Alzheimer's disease (AD) pathology is deeply connected with the processing of amyloid precursor protein (APP) and its cleavage products. APP processing generates functional fragments, such as the APP intracellular domain (AICD) and the APP carboxy-terminal fragment (CTF), which have been thought to implicate transcriptional regulation; however, their potential role in modulating endogenous APP splicing and expression remains unclear. This study investigates the self-regulatory potential of APP through its C-terminal fragments.
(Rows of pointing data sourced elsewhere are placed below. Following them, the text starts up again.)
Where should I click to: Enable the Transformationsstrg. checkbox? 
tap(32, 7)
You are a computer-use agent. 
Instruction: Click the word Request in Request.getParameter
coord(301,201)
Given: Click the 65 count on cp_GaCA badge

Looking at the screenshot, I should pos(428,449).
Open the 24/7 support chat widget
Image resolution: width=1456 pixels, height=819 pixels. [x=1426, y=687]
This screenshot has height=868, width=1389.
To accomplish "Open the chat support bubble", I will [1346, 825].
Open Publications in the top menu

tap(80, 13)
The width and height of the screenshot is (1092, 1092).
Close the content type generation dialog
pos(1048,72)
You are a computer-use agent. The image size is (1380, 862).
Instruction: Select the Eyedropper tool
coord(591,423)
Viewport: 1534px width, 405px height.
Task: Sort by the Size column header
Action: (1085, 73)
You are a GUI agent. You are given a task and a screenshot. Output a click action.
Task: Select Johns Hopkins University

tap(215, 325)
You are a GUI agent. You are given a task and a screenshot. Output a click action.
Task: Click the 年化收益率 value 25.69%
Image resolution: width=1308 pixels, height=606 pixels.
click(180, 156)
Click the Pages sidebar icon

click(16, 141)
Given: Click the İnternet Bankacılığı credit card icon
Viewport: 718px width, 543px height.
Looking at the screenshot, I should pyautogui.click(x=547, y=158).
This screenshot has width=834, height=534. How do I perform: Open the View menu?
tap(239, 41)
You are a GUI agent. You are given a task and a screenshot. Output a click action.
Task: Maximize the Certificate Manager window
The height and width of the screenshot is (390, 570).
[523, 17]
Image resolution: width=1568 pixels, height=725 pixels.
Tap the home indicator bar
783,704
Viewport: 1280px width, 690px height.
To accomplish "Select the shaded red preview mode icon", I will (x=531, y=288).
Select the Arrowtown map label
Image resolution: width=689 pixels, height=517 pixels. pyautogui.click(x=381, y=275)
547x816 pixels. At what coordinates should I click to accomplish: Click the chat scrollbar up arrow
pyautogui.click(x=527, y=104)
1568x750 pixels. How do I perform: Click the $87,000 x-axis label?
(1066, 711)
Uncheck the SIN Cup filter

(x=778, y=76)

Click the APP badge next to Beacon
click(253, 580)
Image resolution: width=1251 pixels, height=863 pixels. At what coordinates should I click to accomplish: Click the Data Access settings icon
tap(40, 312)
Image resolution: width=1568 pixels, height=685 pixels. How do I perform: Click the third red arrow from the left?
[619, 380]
Stable transgenic SH-SY5Y lines overexpressing APP695, its Swedish mutant form, and truncated C-terminal constructs were generated and differentiated over 24 days. This study revealed that overexpression of APP fragments led to alterations of total APP and specific transcript variants, especially APPv3 and APPv11, predominantly in differentiated neurons. Differential splicing patterns were further confirmed through specific transcript fragment-size analysis. These findings highlight that APP processing products actively influence transcriptional regulation and alternative splicing of native APP. This research advances our understanding of APP biology by revealing its self-regulatory complexity, suggesting that APP fragments could serve as transcription modulators of APP itself, providing insights into disease pathogenesis and novel therapeutic strategies in AD.